A new video series from volunteer tour guides delves into the function and details of various rooms in Portland’s Victoria Mansion. The reception room, above, was where visitors waited until they were ready to be received by their hosts. Michael Kelley / The Forecaster

PORTLAND — Even after a decade as director of Victoria Mansion on Danforth Street, Tom Johnson still is learning new things about the historic home, and he hopes a new video series will do the same for the public.

“The house has so many layers of history and detail,” Johnson said. “In cleaning the walls and ceilings of the rooms, we have found details that have been obscured for decades and are learning more about the techniques the original painters used. It’s a house full of detail, bottomless detail.”

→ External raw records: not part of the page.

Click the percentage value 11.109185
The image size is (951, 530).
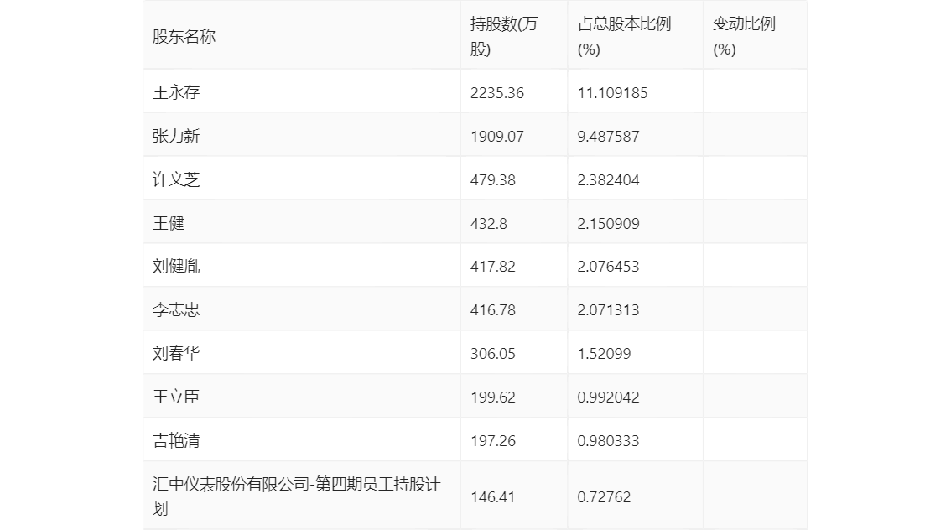[612, 93]
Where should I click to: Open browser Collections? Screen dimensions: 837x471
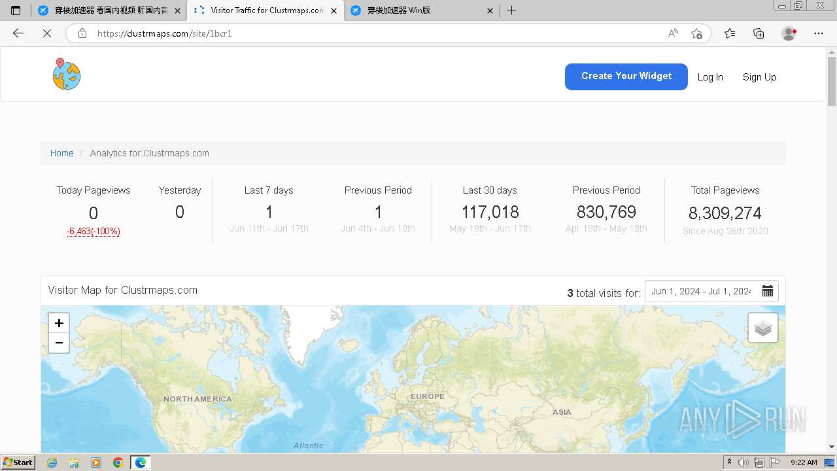[759, 33]
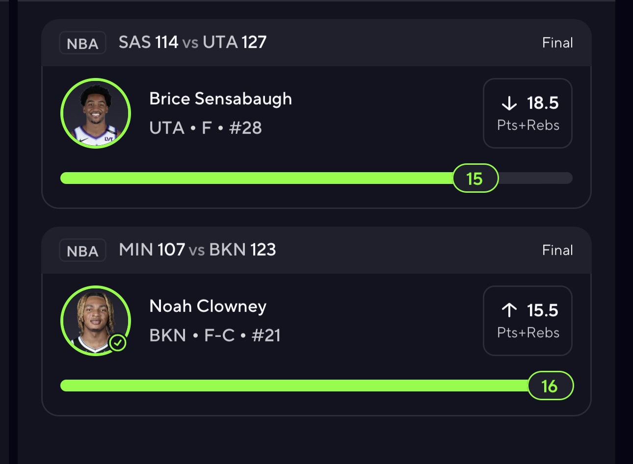The height and width of the screenshot is (464, 633).
Task: Click the BKN • F-C • #21 details line
Action: click(x=214, y=335)
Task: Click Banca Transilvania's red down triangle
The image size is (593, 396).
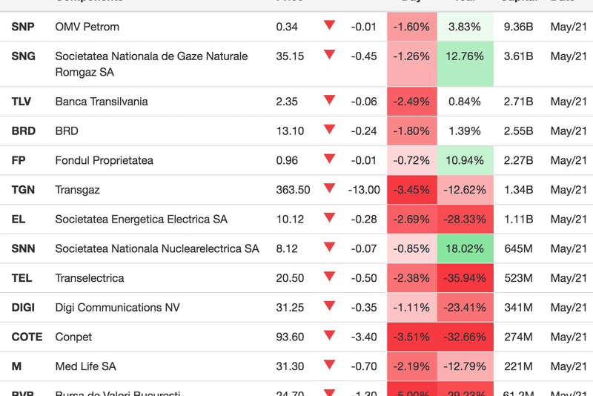Action: tap(329, 101)
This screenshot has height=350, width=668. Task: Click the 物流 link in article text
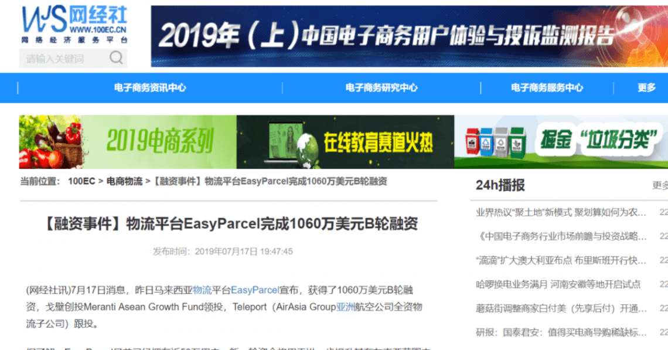(x=202, y=290)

Staff and volunteers have teamed up to launch a series of videos about each of the rooms of the ornate mansion, now a museum, which was closed to the public because of the pandemic.

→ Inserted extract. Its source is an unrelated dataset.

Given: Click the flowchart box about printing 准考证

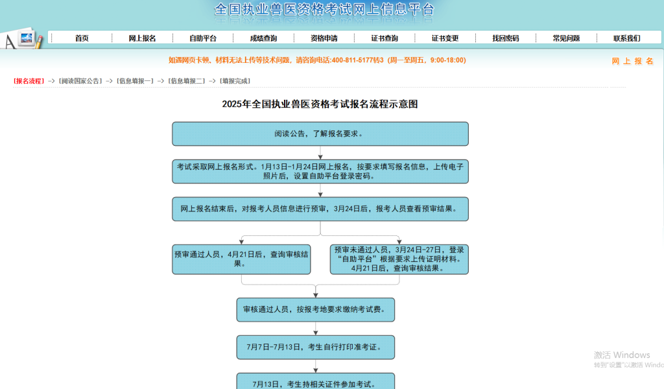Looking at the screenshot, I should point(316,347).
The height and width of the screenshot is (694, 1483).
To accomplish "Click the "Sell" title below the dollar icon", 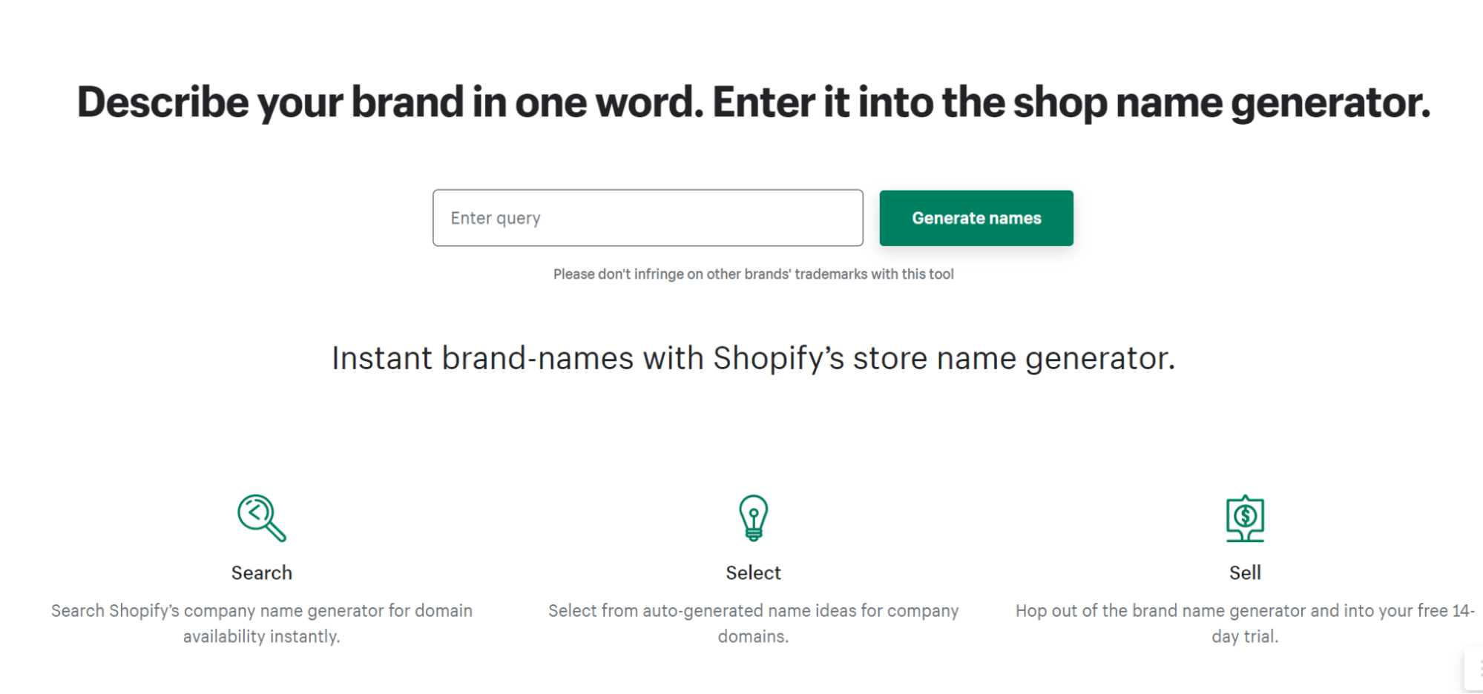I will 1245,572.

The 15- to 30-minute videos started as a tool to train tour guides, but Johnson said he soon realized it would be illuminating for anyone to experience the museum that way.

Instead of decorating the interior, this year’s annual Christmas at Victoria Mansion, will feature exterior decorations. Michael Kelley / The Forecaster

“It’s not a substitution for visiting in person, but it offers something that even during a visit you might not see,” Johnson said.

The building, also known as the Morse-Libby House, was listed on the National Register of Historic Places in 1970 and is considered “one of the finest and least altered examples in the United States of a large Italianate Villa-styled brick and brownstone town house.”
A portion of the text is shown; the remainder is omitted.